| ← 86 | 87 | 88 → |
- Cardinal: eighty-seven
- Ordinal: 87th (eighty-seventh)
- Factorization: 3 × 29
- Divisors: 1, 3, 29, 87
- Greek numeral: ΠΖ´
- Roman numeral: LXXXVII, lxxxvii
- Binary: 1010111_{2}
- Ternary: 10020_{3}
- Senary: 223_{6}
- Octal: 127_{8}
- Duodecimal: 73_{12}
- Hexadecimal: 57_{16}

= 87 (number) =

87 (eighty-seven) is the natural number following 86 and preceding 88.

==In mathematics==
87 is:

- the sum of the squares of the first four primes (87 = 2^{2} + 3^{2} + 5^{2} + 7^{2}).
- the sum of the sums of the divisors of the first 10 positive integers.
- the thirtieth semiprime, and the twenty-sixth distinct semiprime and the eighth of the form (3.q).
- together with 85 and 86, forms the last semiprime in the 2nd cluster of three consecutive semiprimes; the first comprising 33, 34, 35.
- with an aliquot sum of 33; itself a semiprime, within an aliquot sequence of five composite numbers (87,33,15,9,4,3,1,0) to the Prime in the 3-aliquot tree.
- 5! - 4! - 3! - 2! - 1! = 87
- the last two decimal digits of Graham's number.

==In sports==
- Cricket in Australia holds 87 as a superstitiously unlucky score and is referred to as "the devil's number". This originates from the fact that 87 is 13 runs short of a century. 187, 287, and so on are also considered unlucky but are not as common as 87 on its own.
- Ice hockey player Sidney Crosby famously wears the number 87, which he has used throughout his career.
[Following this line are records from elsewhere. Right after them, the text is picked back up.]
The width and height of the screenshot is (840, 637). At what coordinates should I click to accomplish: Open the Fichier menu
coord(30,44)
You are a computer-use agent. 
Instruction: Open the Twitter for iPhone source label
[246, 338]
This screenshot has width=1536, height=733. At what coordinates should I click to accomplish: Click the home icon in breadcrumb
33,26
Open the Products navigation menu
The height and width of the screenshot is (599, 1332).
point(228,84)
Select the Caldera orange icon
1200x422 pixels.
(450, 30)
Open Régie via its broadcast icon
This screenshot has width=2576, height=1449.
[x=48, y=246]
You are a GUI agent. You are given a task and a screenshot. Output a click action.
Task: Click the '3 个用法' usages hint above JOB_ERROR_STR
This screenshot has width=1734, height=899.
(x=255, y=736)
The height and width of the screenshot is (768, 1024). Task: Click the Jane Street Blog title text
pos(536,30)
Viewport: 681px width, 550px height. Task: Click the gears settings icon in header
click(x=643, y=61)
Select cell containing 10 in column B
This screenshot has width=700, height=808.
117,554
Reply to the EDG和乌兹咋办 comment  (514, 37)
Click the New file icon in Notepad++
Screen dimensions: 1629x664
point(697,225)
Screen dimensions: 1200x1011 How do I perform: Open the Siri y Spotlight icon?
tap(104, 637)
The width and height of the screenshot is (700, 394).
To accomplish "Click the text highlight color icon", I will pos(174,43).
It represents his birth date, 8/7/87, i.e., August 7, 1987.
- The number 87 is used by British Formula One driver Oliver Bearman as a tribute to his family: his father used this number in club racing.

==In culture==
- The Gettysburg Address famously begins with the words "Four score and seven years ago...", or 87 years ago. The use of score to mean 20 is largely archaic, but the phrase "Four score and seven years ago" has become an idiom in its own right.

==In other fields==
87 is also:
- The opus number of the 24 Preludes and Fugues of Dmitri Shostakovich.
- In model railroading, the ratio of the popular H0 scale is 1:87. Proto:87 scale claims to offer precise proportions of wheels and tracks of real railroads.
- 87 is by far the most commonly used octane rating of gasoline in the United States, Canada, Australia, and New Zealand.